« 吉村昭『海の史劇』(新潮文庫) | トップページ | 2011年のおおつごもり »

2011年12月26日 (月)

5ヶ月継続した食餌療法と健康診断結果

既に、冬至とクリスマスも過ぎ、今週で仕事納めになるところまで来た。

内外ともに多事多難な2011年も暮れようとしている。

12月、年賀状は、今年購入したPCへ年賀状ソフトとプリンタドライバの移行も比較的順調にいき、古いHPのプリンタへのエコインク注入などにてこずったが、例年より早く12/15の投函受付前に準備を済ませた。19日には、定期健康診断(人間ドック)を受診した。この間ブログからはなんとはなしに離れてしまった。

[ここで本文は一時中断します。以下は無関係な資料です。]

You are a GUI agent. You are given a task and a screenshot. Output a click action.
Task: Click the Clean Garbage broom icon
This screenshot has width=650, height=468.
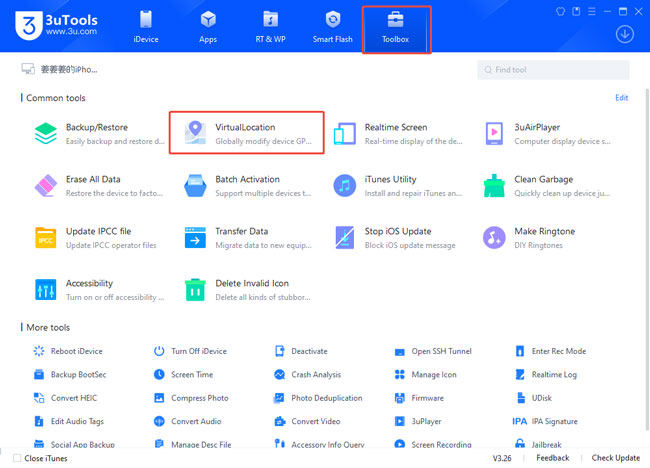tap(494, 185)
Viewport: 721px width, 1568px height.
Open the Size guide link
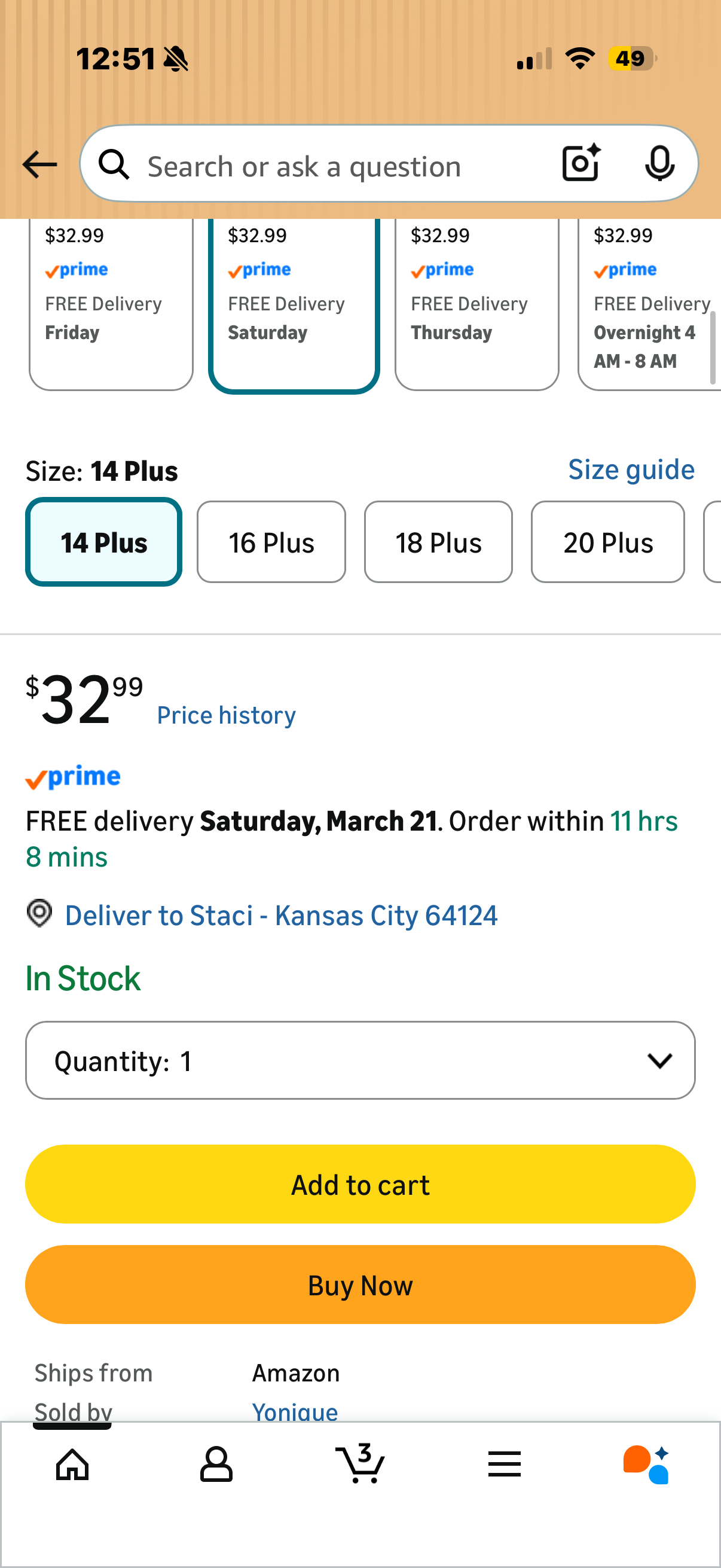(631, 470)
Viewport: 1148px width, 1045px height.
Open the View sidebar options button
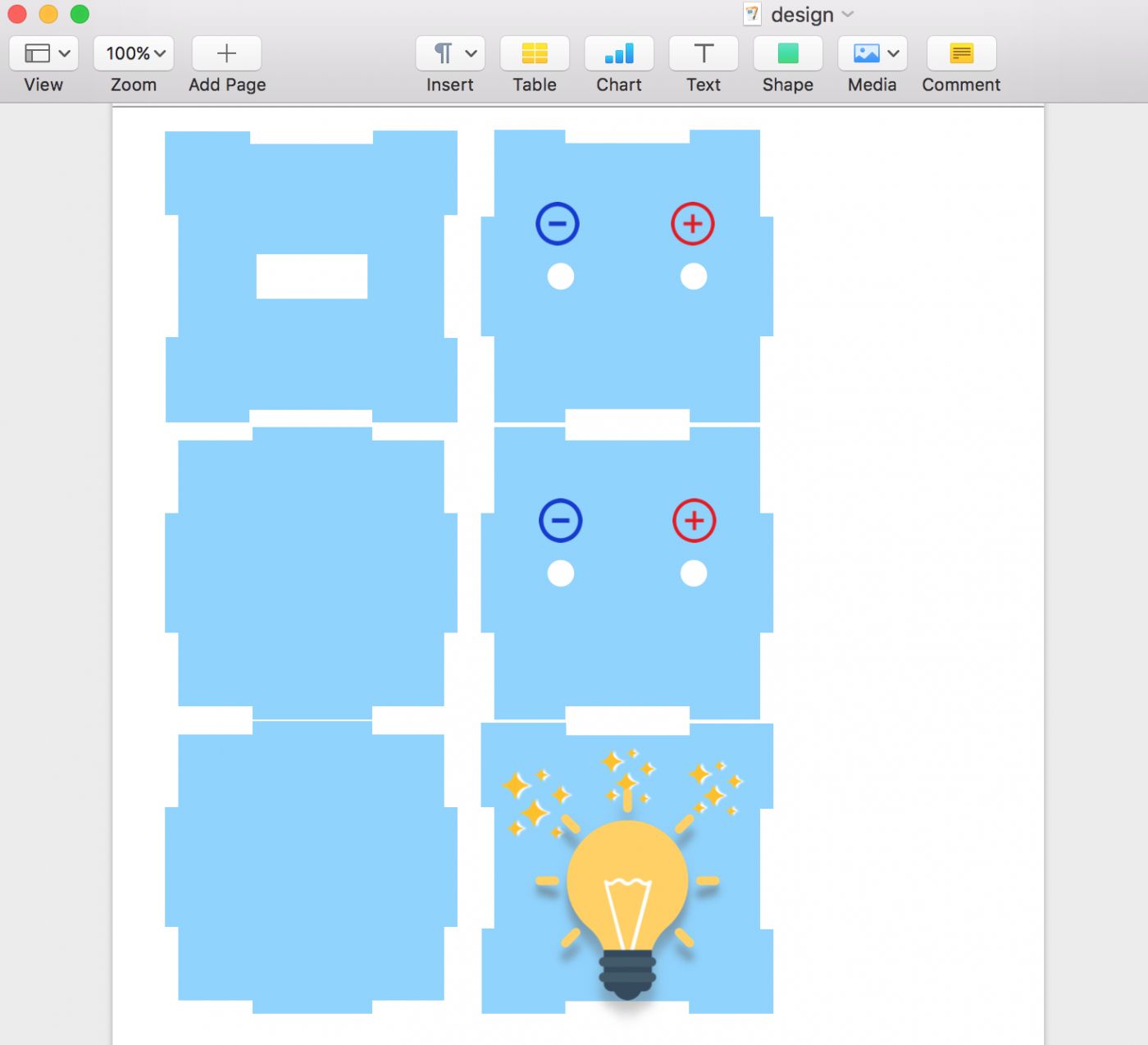pos(43,54)
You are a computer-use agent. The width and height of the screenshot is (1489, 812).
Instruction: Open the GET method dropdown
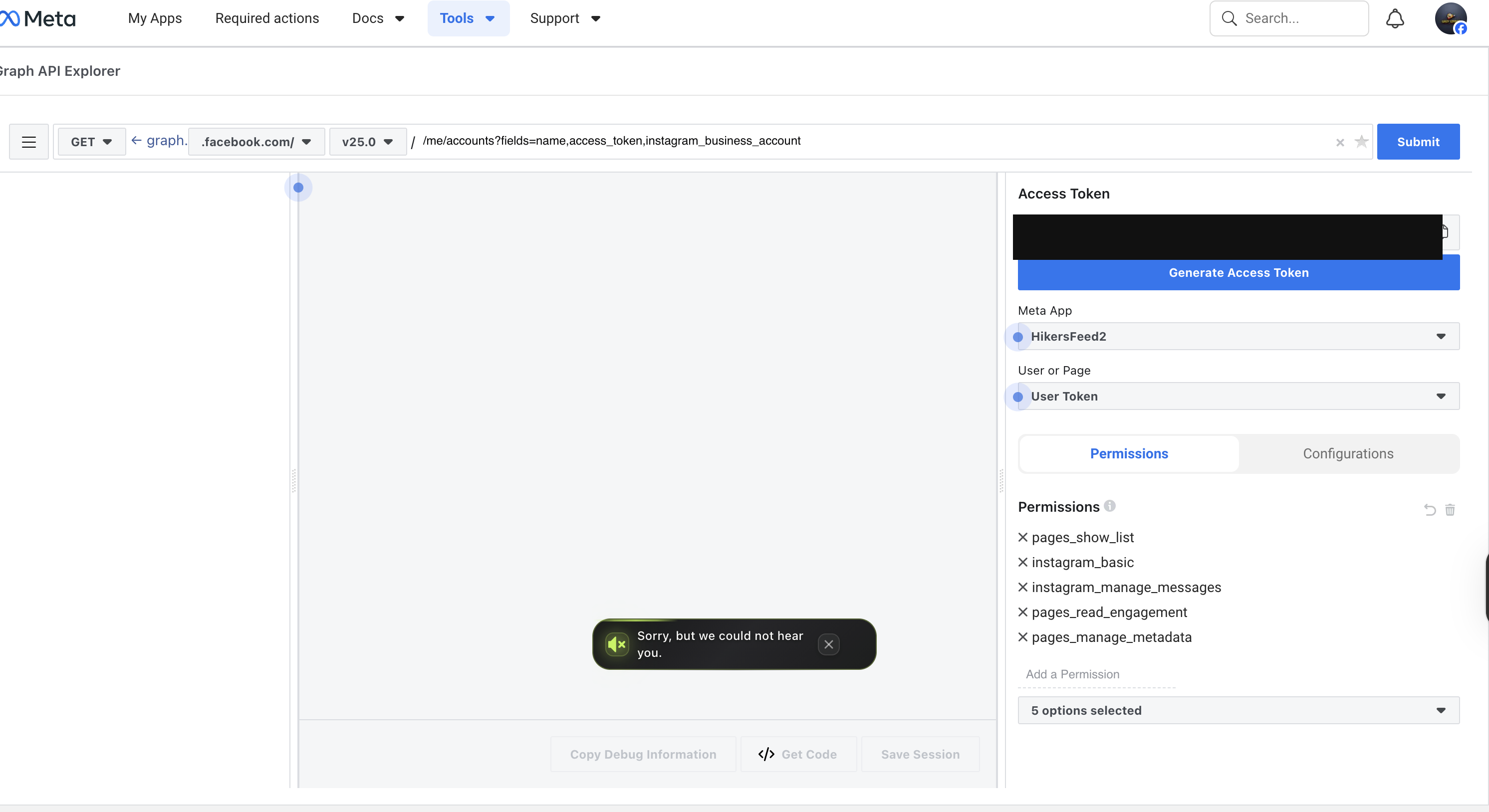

個人的には今年は7月と8月に痛風発作が10年ぶりに起きたことが、大事だった。水分を多く摂取する程度でなあなあで付き合ってきた高尿酸値血症だが、ニ度に渡っての発作、それもこれまで起きていなかった左足親指にも発作がおきて、相当不自由を強いられ、痛風腎など老年に向けての健康不安も大きくなったので、今度こそと一念発起して大幅な食餌(食事)療法に取り組んだ。

1.飲酒をまったくしなくなった。
飲み会があっても、アルコール不耐性の人と同様、ソフトドリンクだけにした。周囲の理解が肝心。

2.動物性たんぱく質(肉、魚類)をほとんど食べないようにした。
いかに肉や魚を当たり前のように食べているかが分かり驚いた。昭和30年代生まれの山間部の農村地帯育ちなので、小学生の頃は肉や魚類はそれほど食卓には上らなかったものだが、現代の食卓は野菜類よりも圧倒的にタンパク質源が多い。個人史単位の狭い見聞の中でも急激な食生活の変化を経験していることになる。自分は食生活を大幅に変えたが、妻や子ども達は比較的野菜料理が多くはなったとはいうものの、肉、魚類はこれまでと変わらず食べてはいる。タンパク源としては、プリン体の含有量としては多いほうだが、納豆は食べ、豆腐製品はそれなりに食べている。納豆は肉や魚ほど大量に食べられるわけではなく、多くても一日一食程度。

  参考:高たんぱく食とクエン酸など
http://hobab.fc2web.com/sub4-sutamina.htm

3.野菜料理をほぼ主菜として食べるようになった。
むしろ、現代の食生活では、野菜を食べることの方が面倒になりつつある。それでも我が家は、実家の父母が趣味で家庭菜園をやってくれて宅配便で送ってくれることもあり、多くの新鮮な無農薬野菜を豊富に食べられている。ただ、日常的には、手軽に摂取できる野菜としてキャベツの千切りを「発見」した。大型のピーラーで丸ごとのキャベツを削るようにすると千切りが手軽に簡単にでき、半分ほどの量を一食でポン酢やウースターソースなどで食べてしまう。また、食用油を多く使った野菜の天ぷらも旨いのだが、揚げ物系はほとんど食べず、野菜炒めなどで食べるようにしている。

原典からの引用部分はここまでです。